TEXT:

• • • • • • •

Peruvian Chicken with Aji Verde & Cilantro Rice

If you love vibrant, herb-forward meals with a kick, then this Peruvian Chicken with Aji Verde and Cilantro Rice is your next go-to dinner. Bursting with bold flavors, tender seared chicken, and a creamy, herbaceous green sauce, this recipe is perfect for weeknight dinners, meal prep bowls, or even casual entertaining. With just a handful of ingredients and under an hour of hands-on time, you can serve a restaurant-quality dish that tastes far more complicated than it is.

The highlight here is the aji verde, a traditional Peruvian green sauce packed with fresh cilantro, jalapeños, and tangy lime. Drizzle it over golden, cumin-paprika chicken cutlets and serve alongside zesty cilantro-lime rice for a meal that balances smoky, spicy, and fresh flavors in every bite.

• • • • • • •

TO BE DONE:
A – List the ingredients that the Peruvian chicken recipe text says the aji verde is packed with.
B – Extend the introduction to the Peruvian chicken recipe, picking up after its final sentence.

• • • • • • •

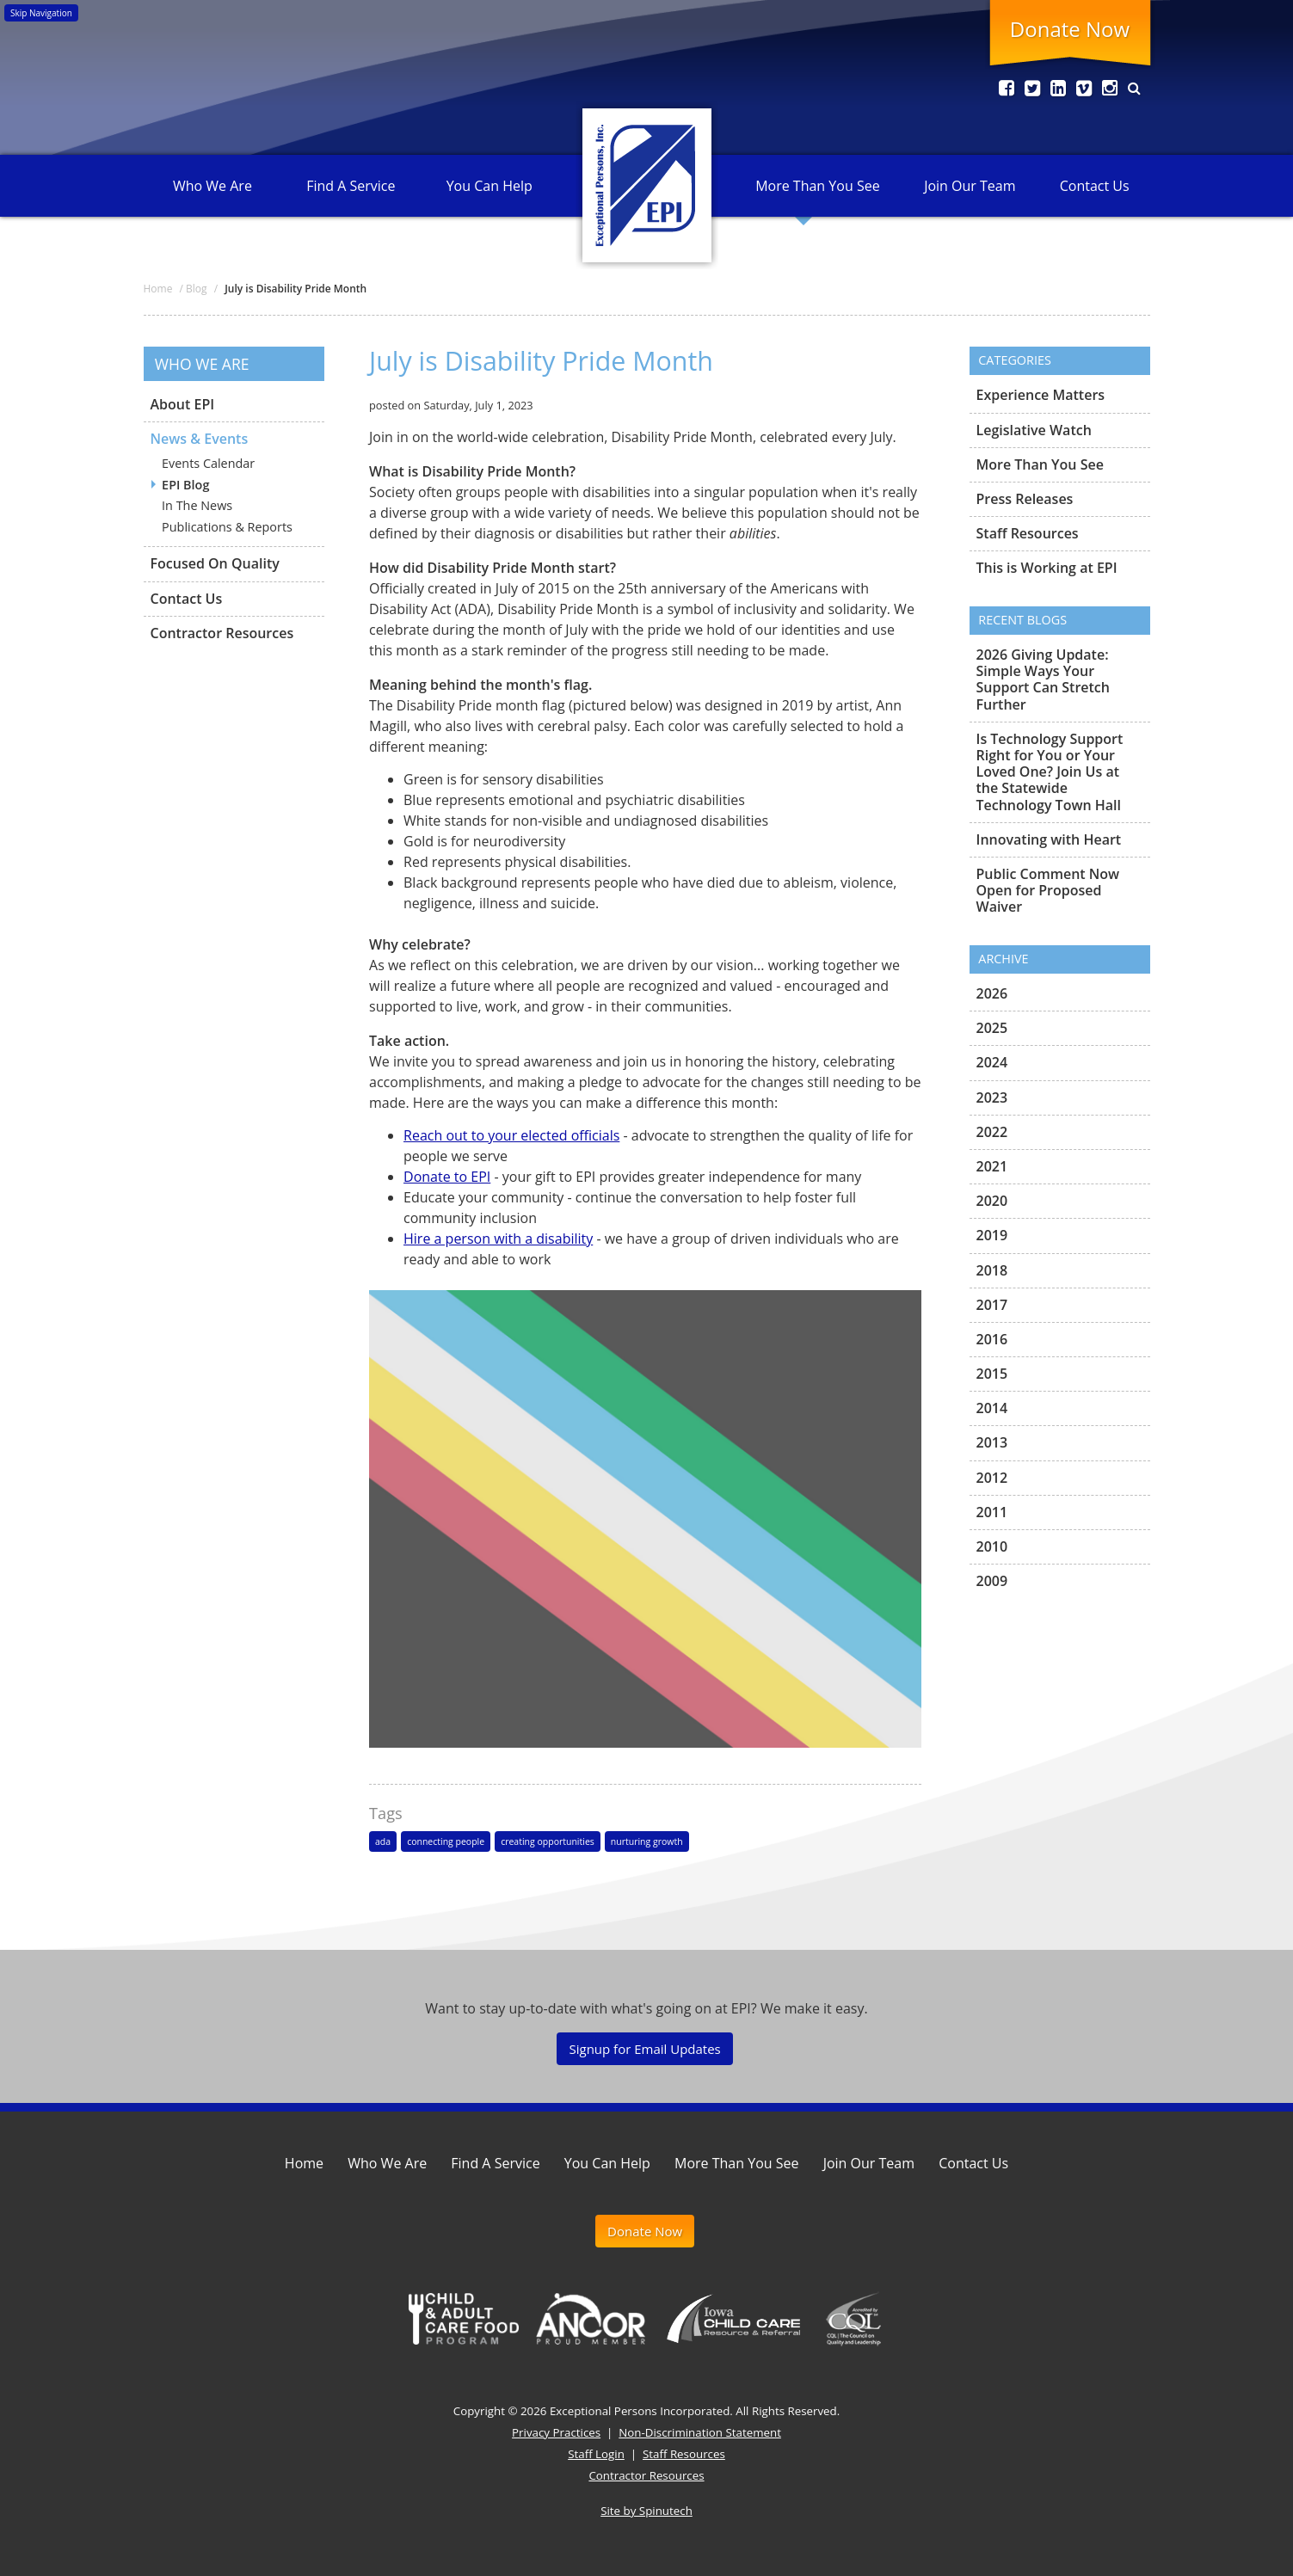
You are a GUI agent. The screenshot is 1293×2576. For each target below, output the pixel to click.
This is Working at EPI (1047, 567)
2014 (992, 1408)
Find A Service (350, 185)
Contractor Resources (222, 633)
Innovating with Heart (1049, 839)
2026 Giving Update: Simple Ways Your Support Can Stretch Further (1043, 680)
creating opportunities (547, 1841)
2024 (992, 1062)
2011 (992, 1512)
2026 (992, 994)
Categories (1014, 360)
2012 (992, 1477)
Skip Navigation (41, 13)
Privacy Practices (556, 2432)
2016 (992, 1339)
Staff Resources (1027, 533)
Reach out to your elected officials (511, 1135)
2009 (992, 1580)
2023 (992, 1097)
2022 (992, 1131)
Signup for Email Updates (644, 2048)
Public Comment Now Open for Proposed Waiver (1048, 890)
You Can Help (489, 185)
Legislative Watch (1034, 430)
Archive (1003, 958)
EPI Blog (185, 484)
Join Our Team (969, 185)
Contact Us (1095, 185)
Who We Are (212, 185)
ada (383, 1841)
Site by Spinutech (646, 2510)
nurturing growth (647, 1841)
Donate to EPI (446, 1176)
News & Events (200, 438)
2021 (992, 1166)
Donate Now (1070, 29)
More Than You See (817, 185)
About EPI (183, 405)
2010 (992, 1546)
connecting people (445, 1841)
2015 (992, 1373)
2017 (992, 1304)
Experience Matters (1040, 395)
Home (304, 2163)
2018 (992, 1270)
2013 (992, 1442)
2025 (992, 1027)
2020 (992, 1200)
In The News (197, 505)
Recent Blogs (1022, 620)
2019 (992, 1235)
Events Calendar (208, 463)
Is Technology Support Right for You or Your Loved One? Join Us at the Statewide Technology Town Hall (1050, 772)
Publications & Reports (227, 527)
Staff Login (596, 2454)
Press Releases (1025, 498)
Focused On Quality (215, 563)
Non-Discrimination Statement (700, 2432)
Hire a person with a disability (498, 1238)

• • • • • • •

ANSWERS PROVIDED:
A –
- fresh cilantro
- jalapeños
- tangy lime

B –
Why You’ll Love This Recipe

  • Bold and Fresh Flavor – Cilantro, jalapeños, and lime make every bite bright and exciting.
  • Simple, Quick Prep – Ready in under an hour, perfect for busy weeknights.
  • Versatile Components – Keep the aji verde, chicken, and rice separate for meal prep.
  • Customizable Heat – Adjust jalapeños or seeds to suit your spice tolerance.
  • Meal-Prep Friendly – Refrigerates well for up to four days; reheat gently.
  • Crowd-Pleasing Presentation – Vibrant colors make it perfect for bowls or platters.

Ingredients Breakdown

This recipe serves 4 bowls.

For the Aji Verde (Green Sauce)

  • 1 cup fresh cilantro, packed (stems & leaves)
  • 1–2 jalapeño peppers, seeded (adjust seeds for heat preference)
  • ½ cup mayonnaise
  • ¼ cup Cotija or Parmesan, crumbled
  • 2 cloves garlic, peeled
  • 2 tablespoons fresh lime juice
  • 1 tablespoon olive oil
  • ½ teaspoon fine salt
  • ¼ teaspoon freshly ground black pepper

For the Peruvian-Style Chicken

  • 2 lb boneless, skinless chicken breasts (slice horizontally if thick)
  • 2 tablespoons olive oil
  • 1 ½ teaspoons ground cumin
  • 1 ½ teaspoons paprika (sweet or smoked)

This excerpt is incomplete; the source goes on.